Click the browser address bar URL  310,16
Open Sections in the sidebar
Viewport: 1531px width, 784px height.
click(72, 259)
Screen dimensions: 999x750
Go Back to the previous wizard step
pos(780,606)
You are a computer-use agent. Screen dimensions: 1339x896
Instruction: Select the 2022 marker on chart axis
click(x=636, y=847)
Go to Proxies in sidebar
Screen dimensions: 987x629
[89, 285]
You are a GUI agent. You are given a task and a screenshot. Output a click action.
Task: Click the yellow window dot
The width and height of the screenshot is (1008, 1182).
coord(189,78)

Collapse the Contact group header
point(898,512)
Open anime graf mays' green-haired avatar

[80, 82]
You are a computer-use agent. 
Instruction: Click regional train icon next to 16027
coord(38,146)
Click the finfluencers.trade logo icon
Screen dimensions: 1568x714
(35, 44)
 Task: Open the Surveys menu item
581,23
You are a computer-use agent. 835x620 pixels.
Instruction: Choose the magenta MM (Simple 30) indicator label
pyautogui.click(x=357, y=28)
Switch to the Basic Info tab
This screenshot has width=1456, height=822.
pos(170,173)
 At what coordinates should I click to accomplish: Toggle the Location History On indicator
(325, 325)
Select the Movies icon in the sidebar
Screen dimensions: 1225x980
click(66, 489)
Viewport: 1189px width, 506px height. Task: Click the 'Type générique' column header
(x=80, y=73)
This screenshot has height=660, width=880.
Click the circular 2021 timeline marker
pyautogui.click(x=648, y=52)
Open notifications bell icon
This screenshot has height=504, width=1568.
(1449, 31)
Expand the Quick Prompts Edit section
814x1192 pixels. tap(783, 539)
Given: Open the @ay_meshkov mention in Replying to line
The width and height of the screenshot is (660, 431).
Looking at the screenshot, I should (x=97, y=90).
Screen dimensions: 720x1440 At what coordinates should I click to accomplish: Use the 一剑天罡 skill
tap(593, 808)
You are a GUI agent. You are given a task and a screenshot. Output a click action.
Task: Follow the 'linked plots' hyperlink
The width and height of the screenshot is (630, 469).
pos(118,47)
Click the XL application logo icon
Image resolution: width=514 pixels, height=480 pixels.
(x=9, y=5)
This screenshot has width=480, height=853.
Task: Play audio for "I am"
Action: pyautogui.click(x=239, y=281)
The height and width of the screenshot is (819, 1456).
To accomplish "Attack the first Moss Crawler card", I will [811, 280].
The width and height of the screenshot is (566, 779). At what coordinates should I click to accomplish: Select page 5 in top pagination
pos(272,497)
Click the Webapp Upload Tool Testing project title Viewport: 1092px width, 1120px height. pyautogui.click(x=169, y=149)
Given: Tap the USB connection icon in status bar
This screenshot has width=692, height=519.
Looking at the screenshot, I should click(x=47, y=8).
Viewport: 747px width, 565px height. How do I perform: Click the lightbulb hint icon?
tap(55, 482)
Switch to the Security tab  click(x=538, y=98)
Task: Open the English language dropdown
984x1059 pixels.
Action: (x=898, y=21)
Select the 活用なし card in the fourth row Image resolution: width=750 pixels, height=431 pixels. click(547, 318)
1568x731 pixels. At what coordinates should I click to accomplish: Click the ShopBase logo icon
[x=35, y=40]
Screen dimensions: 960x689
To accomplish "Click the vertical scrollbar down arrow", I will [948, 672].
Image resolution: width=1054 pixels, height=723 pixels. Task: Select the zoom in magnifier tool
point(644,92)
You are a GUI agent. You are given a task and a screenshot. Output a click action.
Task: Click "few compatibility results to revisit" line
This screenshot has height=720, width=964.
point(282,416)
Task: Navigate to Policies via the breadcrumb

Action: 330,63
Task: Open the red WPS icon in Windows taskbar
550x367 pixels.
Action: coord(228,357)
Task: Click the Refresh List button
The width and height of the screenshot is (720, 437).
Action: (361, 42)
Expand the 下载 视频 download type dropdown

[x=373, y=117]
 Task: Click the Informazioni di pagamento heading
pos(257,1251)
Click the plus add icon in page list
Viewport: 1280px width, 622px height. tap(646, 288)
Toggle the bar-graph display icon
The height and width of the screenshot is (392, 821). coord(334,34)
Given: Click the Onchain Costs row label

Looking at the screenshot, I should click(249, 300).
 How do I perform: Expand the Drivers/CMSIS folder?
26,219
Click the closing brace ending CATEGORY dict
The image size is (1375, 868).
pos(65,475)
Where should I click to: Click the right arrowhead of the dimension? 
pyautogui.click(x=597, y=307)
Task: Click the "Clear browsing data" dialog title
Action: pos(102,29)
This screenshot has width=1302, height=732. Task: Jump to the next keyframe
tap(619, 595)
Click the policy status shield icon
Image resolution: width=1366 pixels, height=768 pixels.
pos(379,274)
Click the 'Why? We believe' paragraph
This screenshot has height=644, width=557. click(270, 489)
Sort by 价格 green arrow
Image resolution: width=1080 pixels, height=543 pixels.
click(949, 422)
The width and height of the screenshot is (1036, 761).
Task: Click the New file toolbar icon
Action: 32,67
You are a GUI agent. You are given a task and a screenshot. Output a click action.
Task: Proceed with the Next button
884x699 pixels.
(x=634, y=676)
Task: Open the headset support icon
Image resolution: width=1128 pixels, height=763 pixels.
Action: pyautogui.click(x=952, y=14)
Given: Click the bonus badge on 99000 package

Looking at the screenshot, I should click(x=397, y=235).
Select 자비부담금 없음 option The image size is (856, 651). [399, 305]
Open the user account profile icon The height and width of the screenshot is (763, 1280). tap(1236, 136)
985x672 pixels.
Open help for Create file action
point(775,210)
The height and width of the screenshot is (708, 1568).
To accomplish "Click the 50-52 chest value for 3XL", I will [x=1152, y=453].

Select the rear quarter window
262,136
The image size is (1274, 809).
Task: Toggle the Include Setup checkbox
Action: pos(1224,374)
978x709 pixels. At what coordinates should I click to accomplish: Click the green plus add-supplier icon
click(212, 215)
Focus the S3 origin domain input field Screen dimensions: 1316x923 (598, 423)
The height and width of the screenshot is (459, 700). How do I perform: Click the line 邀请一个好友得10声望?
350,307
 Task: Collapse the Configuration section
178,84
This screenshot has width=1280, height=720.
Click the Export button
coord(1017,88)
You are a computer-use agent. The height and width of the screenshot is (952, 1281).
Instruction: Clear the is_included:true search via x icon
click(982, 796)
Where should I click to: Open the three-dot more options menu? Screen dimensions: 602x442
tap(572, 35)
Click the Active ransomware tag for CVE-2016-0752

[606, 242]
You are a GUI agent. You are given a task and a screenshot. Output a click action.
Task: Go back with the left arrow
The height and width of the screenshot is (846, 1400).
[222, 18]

*-*-*

Arrange every line of the items above into a numbered list, leaving out any blank lines.

1. Click the browser address bar URL  310,16
2. Open Sections in the sidebar
3. Viewport: 1531px width, 784px height.
4. click(72, 259)
5. Screen dimensions: 999x750
6. Go Back to the previous wizard step
7. pos(780,606)
8. You are a computer-use agent. Screen dimensions: 1339x896
9. Instruction: Select the 2022 marker on chart axis
10. click(x=636, y=847)
11. Go to Proxies in sidebar
12. Screen dimensions: 987x629
13. [89, 285]
14. You are a GUI agent. You are given a task and a screenshot. Output a click action.
15. Task: Click the yellow window dot
16. The width and height of the screenshot is (1008, 1182).
17. coord(189,78)
18. Collapse the Contact group header
19. point(898,512)
20. Open anime graf mays' green-haired avatar
21. [80, 82]
22. You are a computer-use agent. 
23. Instruction: Click regional train icon next to 16027
24. coord(38,146)
25. Click the finfluencers.trade logo icon
26. Screen dimensions: 1568x714
27. (35, 44)
28.  Task: Open the Surveys menu item
29. 581,23
30. You are a computer-use agent. 835x620 pixels.
31. Instruction: Choose the magenta MM (Simple 30) indicator label
32. pyautogui.click(x=357, y=28)
33. Switch to the Basic Info tab
34. This screenshot has width=1456, height=822.
35. pos(170,173)
36.  At what coordinates should I click to accomplish: Toggle the Location History On indicator
37. (325, 325)
38. Select the Movies icon in the sidebar
39. Screen dimensions: 1225x980
40. click(66, 489)
41. Viewport: 1189px width, 506px height. Task: Click the 'Type générique' column header
42. (x=80, y=73)
43. This screenshot has height=660, width=880.
44. Click the circular 2021 timeline marker
45. pyautogui.click(x=648, y=52)
46. Open notifications bell icon
47. This screenshot has height=504, width=1568.
48. (1449, 31)
49. Expand the Quick Prompts Edit section
50. 814x1192 pixels. tap(783, 539)
51. Given: Open the @ay_meshkov mention in Replying to line
52. The width and height of the screenshot is (660, 431).
53. Looking at the screenshot, I should (x=97, y=90).
54. Screen dimensions: 720x1440 At what coordinates should I click to accomplish: Use the 一剑天罡 skill
55. tap(593, 808)
56. You are a GUI agent. You are given a task and a screenshot. Output a click action.
57. Task: Follow the 'linked plots' hyperlink
58. The width and height of the screenshot is (630, 469).
59. pos(118,47)
60. Click the XL application logo icon
61. Image resolution: width=514 pixels, height=480 pixels.
62. (x=9, y=5)
63. This screenshot has width=480, height=853.
64. Task: Play audio for "I am"
65. Action: pyautogui.click(x=239, y=281)
66. The height and width of the screenshot is (819, 1456).
67. To accomplish "Attack the first Moss Crawler card", I will [811, 280].
68. The width and height of the screenshot is (566, 779). At what coordinates should I click to accomplish: Select page 5 in top pagination
69. pos(272,497)
70. Click the Webapp Upload Tool Testing project title Viewport: 1092px width, 1120px height. pyautogui.click(x=169, y=149)
71. Given: Tap the USB connection icon in status bar
72. This screenshot has width=692, height=519.
73. Looking at the screenshot, I should click(x=47, y=8).
74. Viewport: 747px width, 565px height. How do I perform: Click the lightbulb hint icon?
75. tap(55, 482)
76. Switch to the Security tab  click(x=538, y=98)
77. Task: Open the English language dropdown
78. 984x1059 pixels.
79. Action: (x=898, y=21)
80. Select the 活用なし card in the fourth row Image resolution: width=750 pixels, height=431 pixels. click(547, 318)
81. 1568x731 pixels. At what coordinates should I click to accomplish: Click the ShopBase logo icon
82. [x=35, y=40]
83. Screen dimensions: 960x689
84. To accomplish "Click the vertical scrollbar down arrow", I will [948, 672].
85. Image resolution: width=1054 pixels, height=723 pixels. Task: Select the zoom in magnifier tool
86. point(644,92)
87. You are a GUI agent. You are given a task and a screenshot. Output a click action.
88. Task: Click "few compatibility results to revisit" line
89. This screenshot has height=720, width=964.
90. point(282,416)
91. Task: Navigate to Policies via the breadcrumb
92. Action: 330,63
93. Task: Open the red WPS icon in Windows taskbar
94. 550x367 pixels.
95. Action: coord(228,357)
96. Task: Click the Refresh List button
97. The width and height of the screenshot is (720, 437).
98. Action: (361, 42)
99. Expand the 下载 视频 download type dropdown
100. [x=373, y=117]
101.  Task: Click the Informazioni di pagamento heading
102. pos(257,1251)
103. Click the plus add icon in page list
104. Viewport: 1280px width, 622px height. tap(646, 288)
105. Toggle the bar-graph display icon
106. The height and width of the screenshot is (392, 821). coord(334,34)
107. Given: Click the Onchain Costs row label
108. Looking at the screenshot, I should click(249, 300).
109.  How do I perform: Expand the Drivers/CMSIS folder?
110. 26,219
111. Click the closing brace ending CATEGORY dict
112. The image size is (1375, 868).
113. pos(65,475)
114. Where should I click to: Click the right arrowhead of the dimension? 
115. pyautogui.click(x=597, y=307)
116. Task: Click the "Clear browsing data" dialog title
117. Action: pos(102,29)
118. This screenshot has width=1302, height=732. Task: Jump to the next keyframe
119. tap(619, 595)
120. Click the policy status shield icon
121. Image resolution: width=1366 pixels, height=768 pixels.
122. pos(379,274)
123. Click the 'Why? We believe' paragraph
124. This screenshot has height=644, width=557. click(270, 489)
125. Sort by 价格 green arrow
126. Image resolution: width=1080 pixels, height=543 pixels.
127. click(949, 422)
128. The width and height of the screenshot is (1036, 761).
129. Task: Click the New file toolbar icon
130. Action: 32,67
131. You are a GUI agent. You are given a task and a screenshot. Output a click action.
132. Task: Proceed with the Next button
133. 884x699 pixels.
134. (x=634, y=676)
135. Task: Open the headset support icon
136. Image resolution: width=1128 pixels, height=763 pixels.
137. Action: pyautogui.click(x=952, y=14)
138. Given: Click the bonus badge on 99000 package
139. Looking at the screenshot, I should click(x=397, y=235).
140. Select 자비부담금 없음 option The image size is (856, 651). [399, 305]
141. Open the user account profile icon The height and width of the screenshot is (763, 1280). tap(1236, 136)
142. 985x672 pixels.
143. Open help for Create file action
144. point(775,210)
145. The height and width of the screenshot is (708, 1568).
146. To accomplish "Click the 50-52 chest value for 3XL", I will [x=1152, y=453].
147. Select the rear quarter window
148. 262,136
149. The image size is (1274, 809).
150. Task: Toggle the Include Setup checkbox
151. Action: pos(1224,374)
152. 978x709 pixels. At what coordinates should I click to accomplish: Click the green plus add-supplier icon
153. click(212, 215)
154. Focus the S3 origin domain input field Screen dimensions: 1316x923 (598, 423)
155. The height and width of the screenshot is (459, 700). How do I perform: Click the line 邀请一个好友得10声望?
156. 350,307
157.  Task: Collapse the Configuration section
158. 178,84
159. This screenshot has width=1280, height=720.
160. Click the Export button
161. coord(1017,88)
162. You are a computer-use agent. The height and width of the screenshot is (952, 1281).
163. Instruction: Clear the is_included:true search via x icon
164. click(982, 796)
165. Where should I click to: Open the three-dot more options menu? Screen dimensions: 602x442
166. tap(572, 35)
167. Click the Active ransomware tag for CVE-2016-0752
168. [606, 242]
169. You are a GUI agent. You are given a task and a screenshot. Output a click action.
170. Task: Go back with the left arrow
171. The height and width of the screenshot is (846, 1400).
172. [222, 18]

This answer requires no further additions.